Se no domingo a Agência Nacional de Vigilância Sanitária (Anvisa) não apontar falhas ou carência de dados, na próxima semana o Brasil já terá duas vacinas para aplicação contra o novo coronavírus, a CoronaVac, do Instituto Butantan/Sinovac, e a parceria da Universidade de Oxford/AstraZeneca. Com o aval, o País entrará tardiamente no já numeroso grupo de nações que começaram a aplicar o imunizante, única forma de combater a perda de vidas hoje de volta à média de mais de mil por dia. Provavelmente o início da aplicação das doses será modesto e não em massa como se esperava, reflexo dos erros do Governo Federal.
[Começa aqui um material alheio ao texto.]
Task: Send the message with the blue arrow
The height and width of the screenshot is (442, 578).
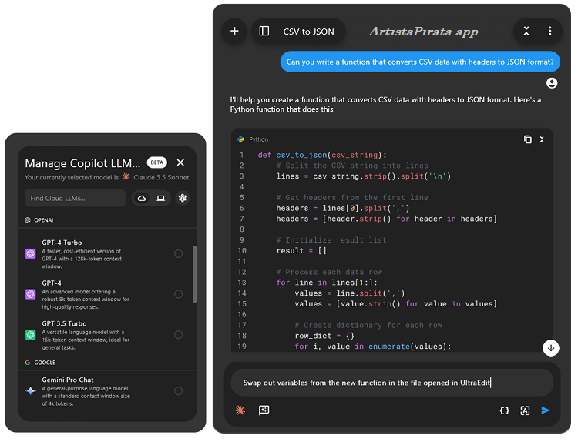Action: (x=546, y=410)
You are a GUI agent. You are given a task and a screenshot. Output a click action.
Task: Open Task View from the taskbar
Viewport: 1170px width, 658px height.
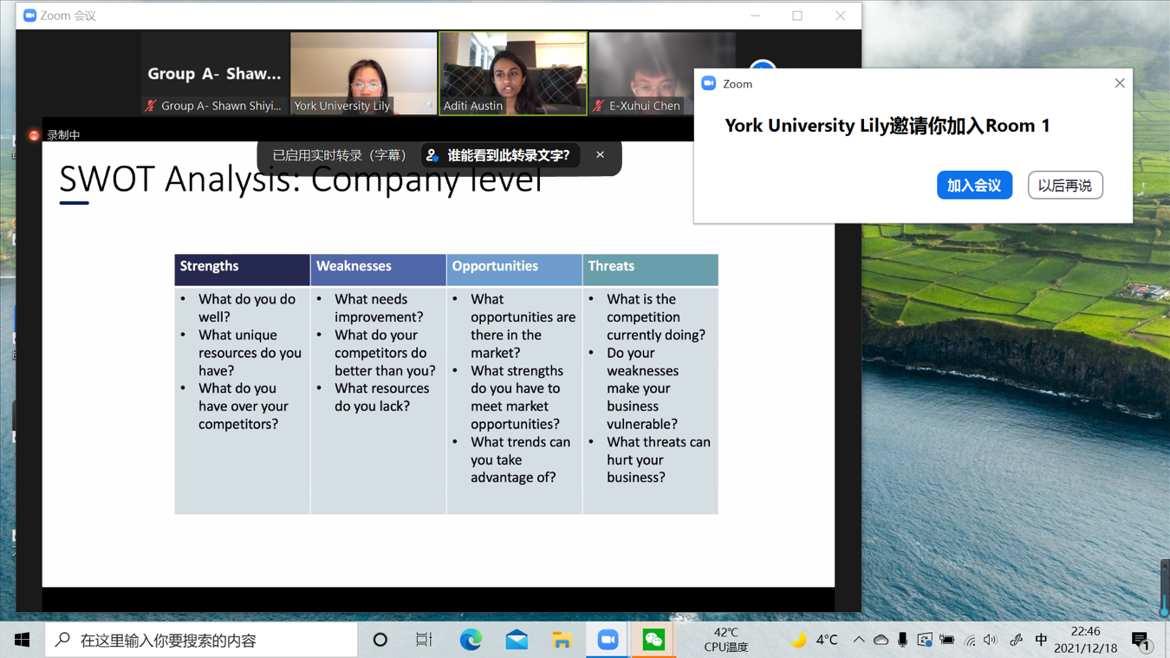[424, 640]
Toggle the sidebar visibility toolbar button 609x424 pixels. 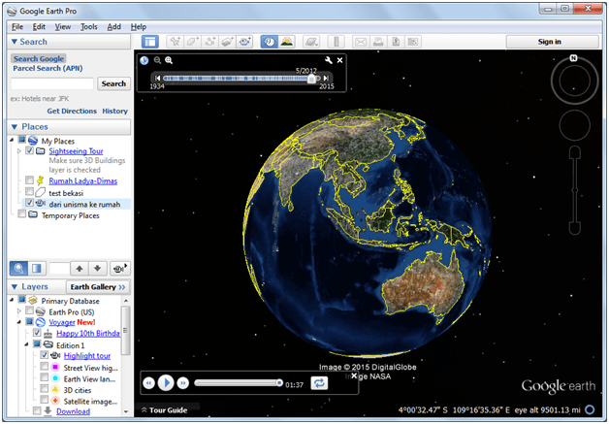click(x=150, y=42)
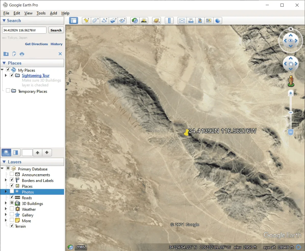Enable the Photos layer checkbox

click(12, 191)
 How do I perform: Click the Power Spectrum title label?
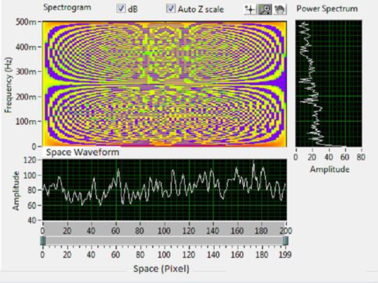point(327,9)
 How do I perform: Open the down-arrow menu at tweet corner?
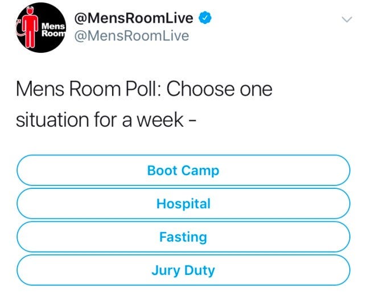347,19
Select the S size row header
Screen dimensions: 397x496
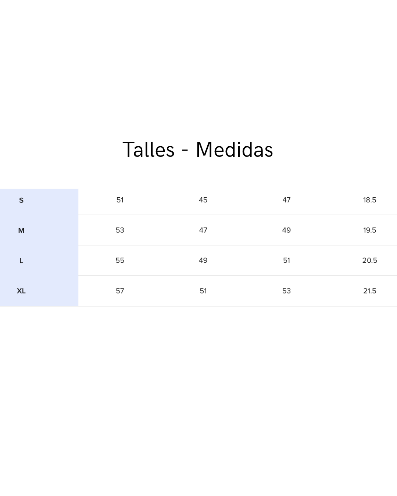pyautogui.click(x=21, y=200)
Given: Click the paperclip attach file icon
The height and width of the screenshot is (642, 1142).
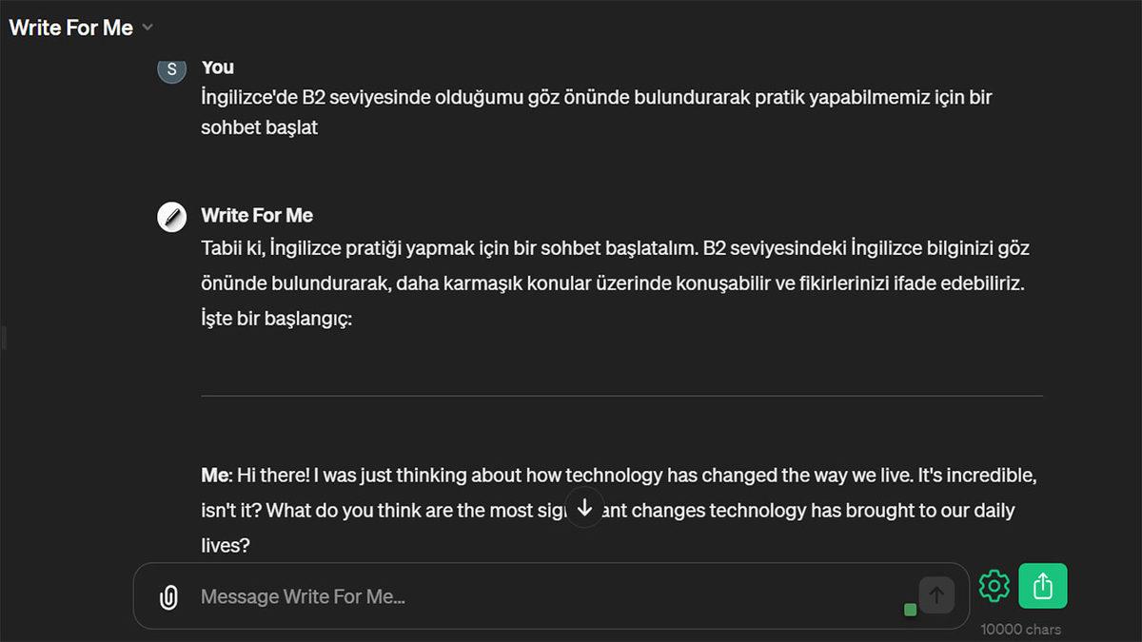Looking at the screenshot, I should [x=168, y=597].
Em agosto, a Pfizer ofereceu 70 milhões de unidades ao Ministério da Saúde, que menosprezou a persistência da covid-19, talvez por pouco ouvir os profissionais mais capacitados para essa decisão, os infectologistas. Pelo menos, agora se vê o ministro da Saúde, Eduardo Pazuello, que antes era anunciado como um expert em logística, ir a campo, no caso Manaus (AM), onde a doença atingiu seu momento mais grave desde o início da pandemia e possivelmente sem paralelo em outras cidades brasileiras.
A vacinação vai começar no Brasil sob a interferência das mais detestáveis de todas, que é a da política. São ruídos desnecessários que prejudicam o objetivo principal, que é proteger a população. Neste momento, a preocupação é que a Anvisa possa impor restrições ao Butantan por motivos que não sejam o da ciência, tamanho o clima de tensão entre o governador João Doria e o presidente Jair Bolsonaro que, aliás, ironizou a eficácia de 50,38% da CoronaVac, algo inaceitável.
Por outro lado, causou estranheza a demora com o que o instituto paulista levou para anunciar esse percentual, raspando na média mínima de 50% para liberação. No final das contas, as explicações técnicas, nas quais se deve confiar (de que os testes foram abrangentes e o percentual foi baixo devido à aplicação em momento de elevada incidência da doença), geraram comentários. Tal repercussão pode dar munição aos negacionistas e afastar parcela significativa da população da campanha da vacinação.
Deve-se cobrar também que a Anvisa seja mais rápida, inclusive nas autorizações emergenciais. A agência reguladora tem solicitado dados avulsos ao Butantan, que é uma instituição experiente na área. Fica a impressão da falta de comunicação e de excesso burocrático, uma reclamação que não é antiga, com muitas queixas dos laboratórios sobre a espera para liberar medicamentos. O extremo cuidado é essencial, mas há muita pressa, com a média de mortes subindo a cada dia.
Considerando a displicência com festas clandestinas e praias com aglomeração, é previsível que a disseminação da covid-19 aumente ainda mais. O que deve ser feito agora é cobrar uma vacinação abrangente e ágil e que sejam aceleradas as chegadas de mais doses de ambas as vacinas e de outras opções que aparecem, como a da Pfizer e de laboratórios indianos.